BEGIN

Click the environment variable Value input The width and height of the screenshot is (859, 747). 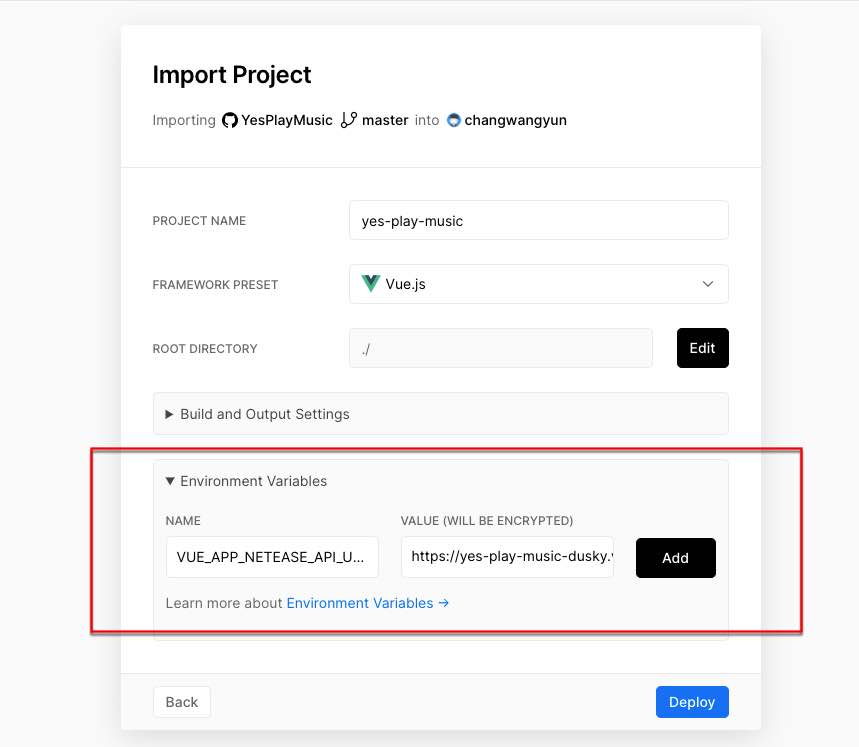point(507,557)
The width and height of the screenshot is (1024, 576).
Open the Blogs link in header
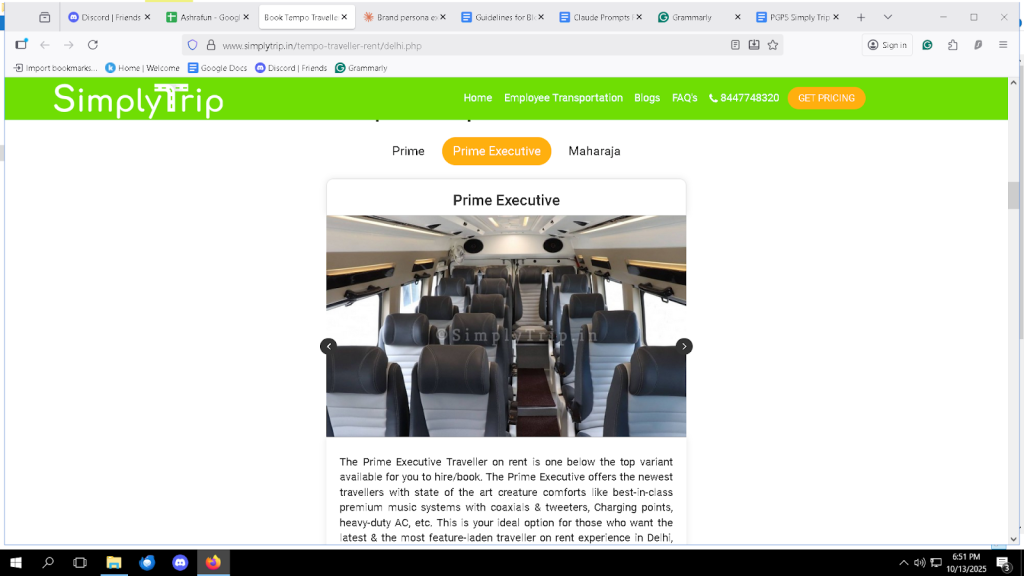647,98
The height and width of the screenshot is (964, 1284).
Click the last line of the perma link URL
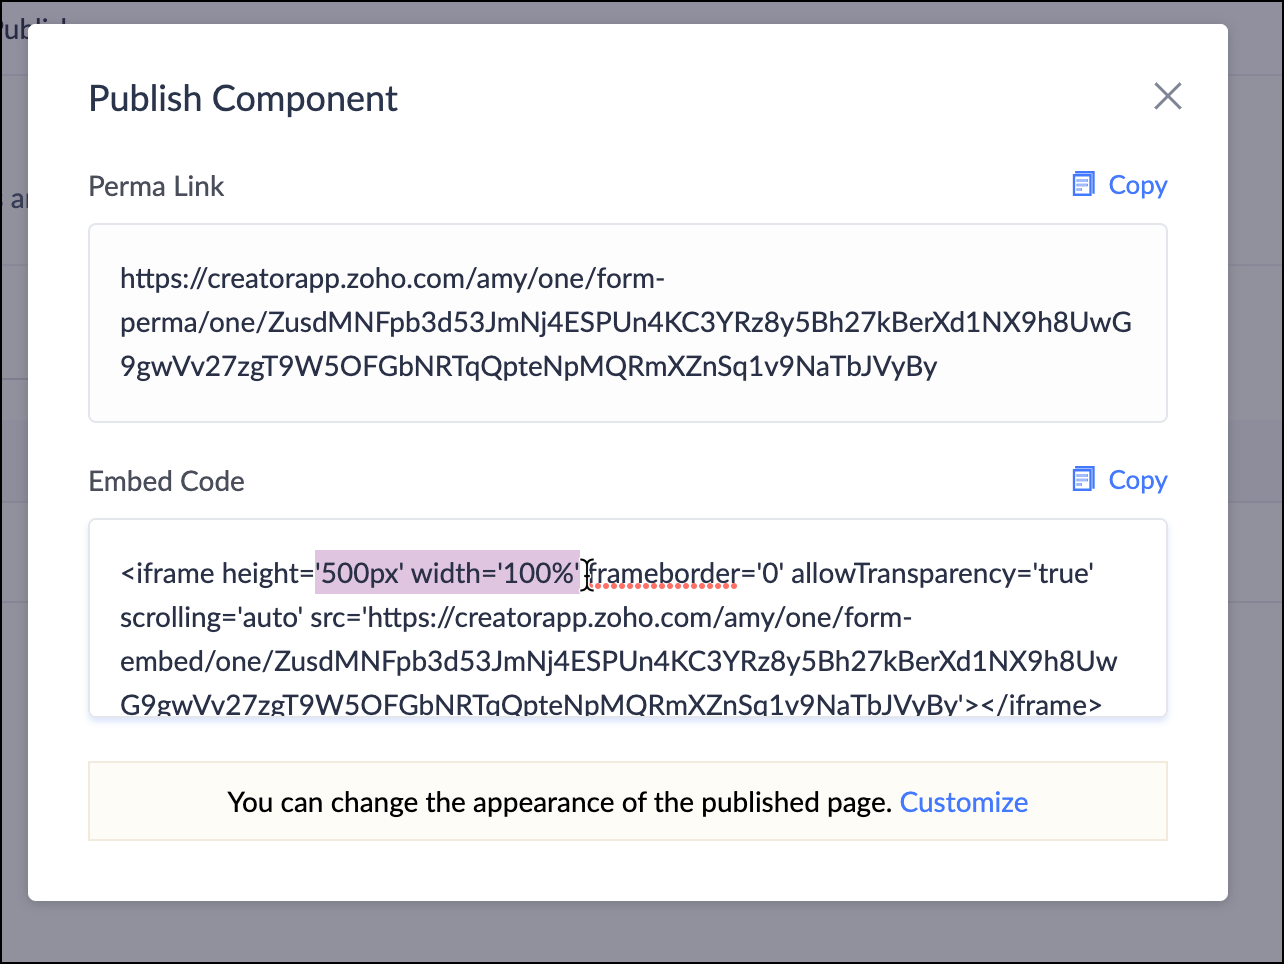[x=528, y=366]
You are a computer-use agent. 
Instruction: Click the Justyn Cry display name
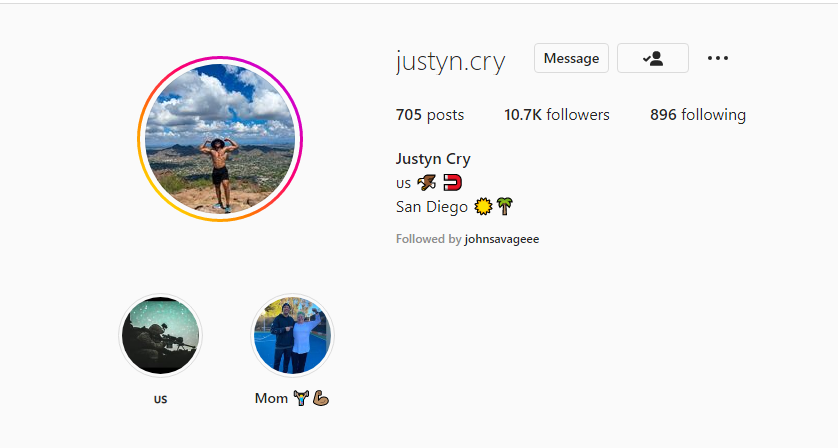(433, 159)
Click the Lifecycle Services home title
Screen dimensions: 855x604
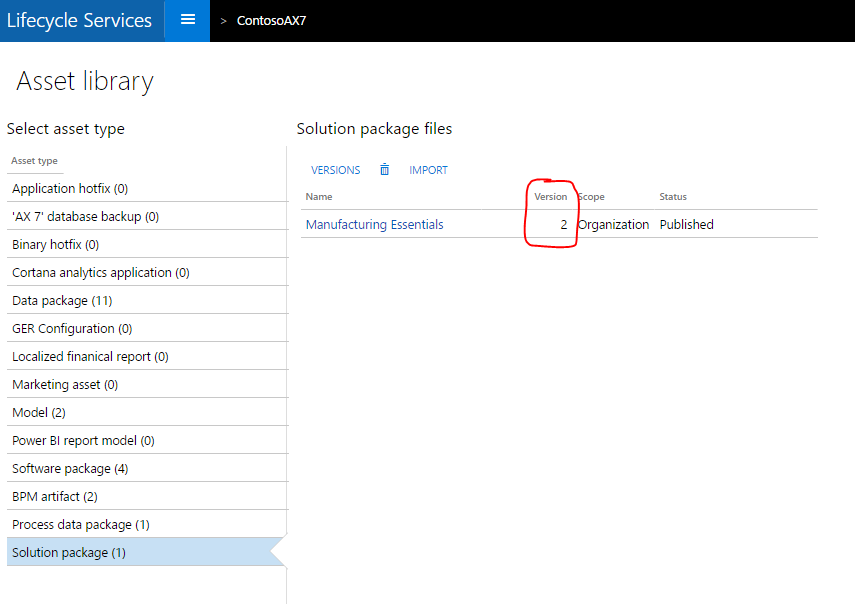click(79, 20)
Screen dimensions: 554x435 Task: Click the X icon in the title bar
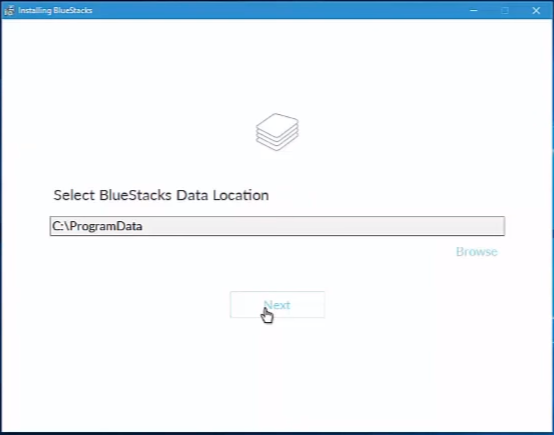pos(536,10)
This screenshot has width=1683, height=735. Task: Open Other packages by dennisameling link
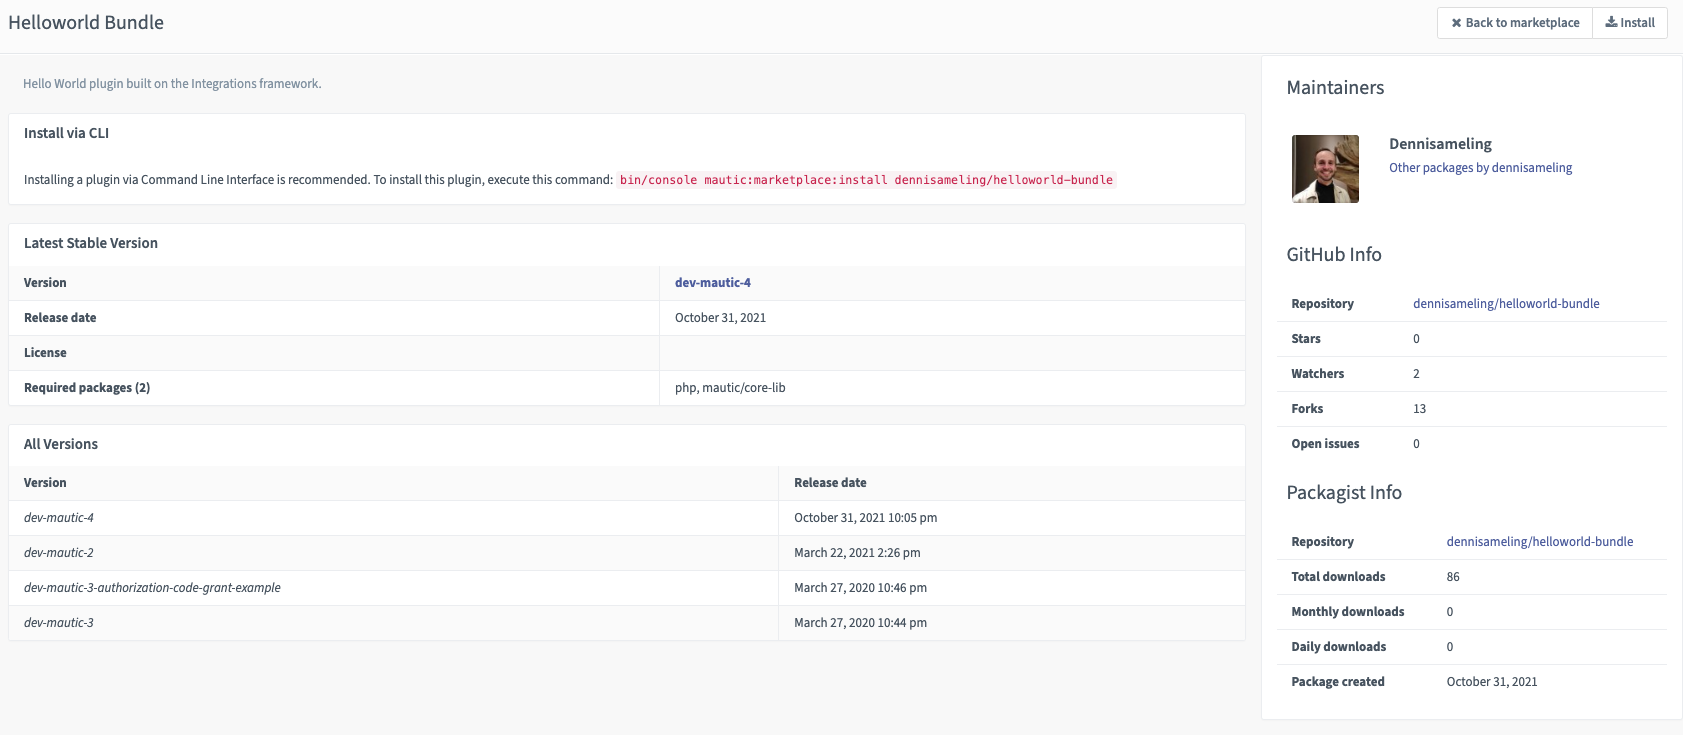[1480, 168]
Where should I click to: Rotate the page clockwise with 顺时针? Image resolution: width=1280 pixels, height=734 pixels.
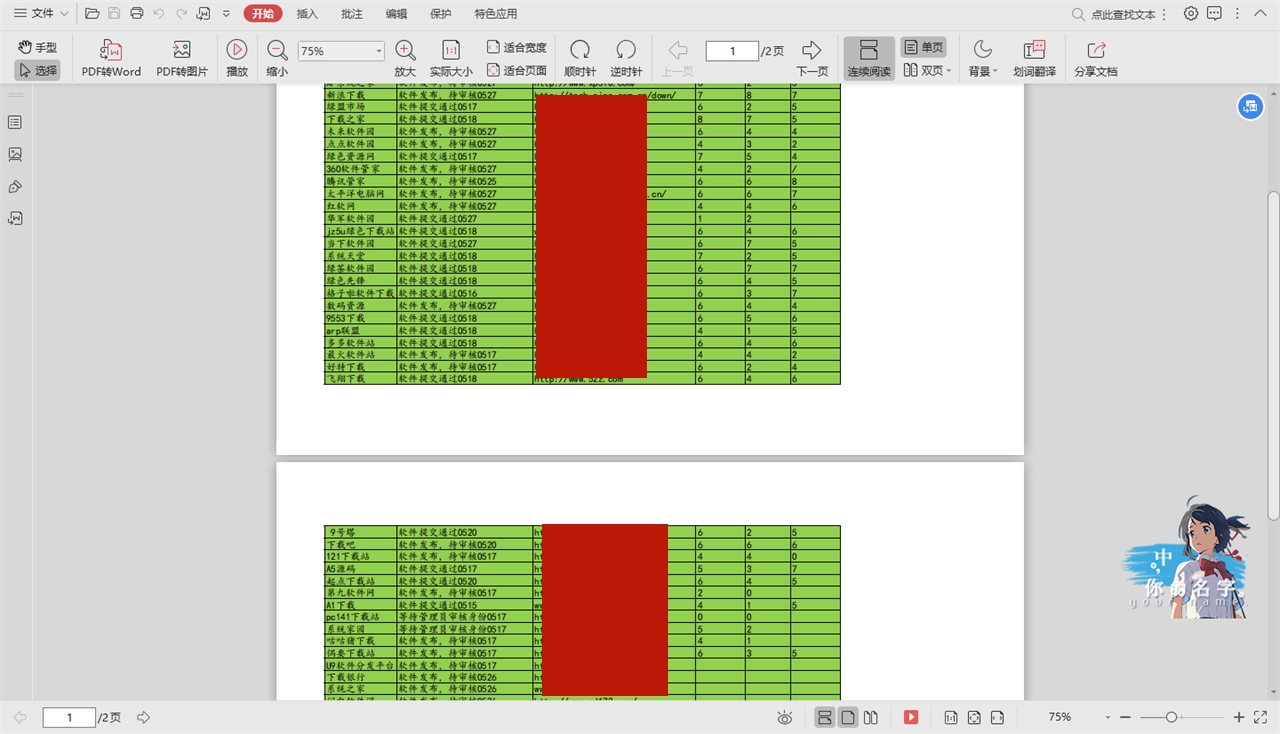click(x=580, y=58)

END

Exactly those lines that run from the line holding "Where should I" to the end of the listing above, both included, are to be reproduced, with pictures left out.

Where should I click to: Rotate the page clockwise with 顺时针? Image resolution: width=1280 pixels, height=734 pixels.
click(x=580, y=58)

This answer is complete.